_WORK INSTRUCTIONS_:
Your answer needs to include each line of the records in which the string "click" can be found.

_Dataset excerpts_:
-----
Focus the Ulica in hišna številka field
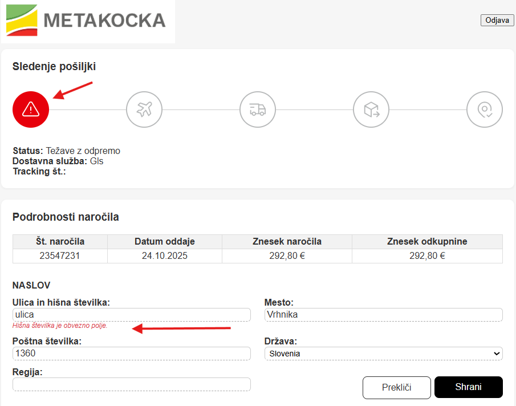The width and height of the screenshot is (516, 406). (131, 315)
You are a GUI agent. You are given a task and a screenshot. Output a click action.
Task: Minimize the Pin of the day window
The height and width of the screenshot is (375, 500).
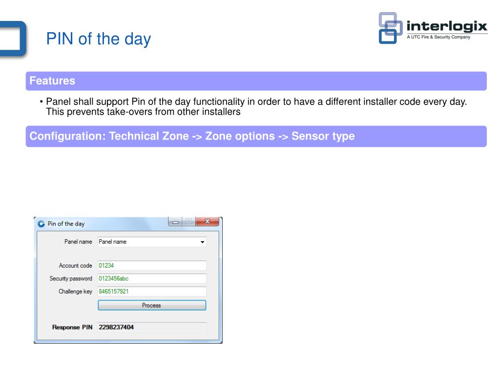pos(175,222)
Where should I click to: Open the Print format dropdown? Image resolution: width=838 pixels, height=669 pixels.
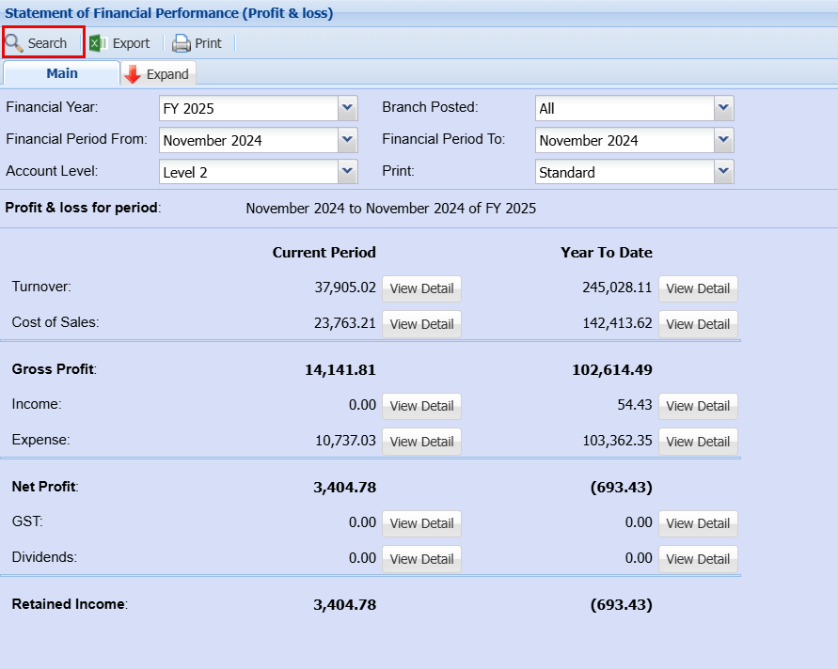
-----
_RESPONSE TO THIS EXERCISE_:
You are a GUI agent. You are given a task and a screenshot. Output a click action.
Where should I click to: Open the Print format dropdown? Image resolution: width=838 pixels, height=669 pixels.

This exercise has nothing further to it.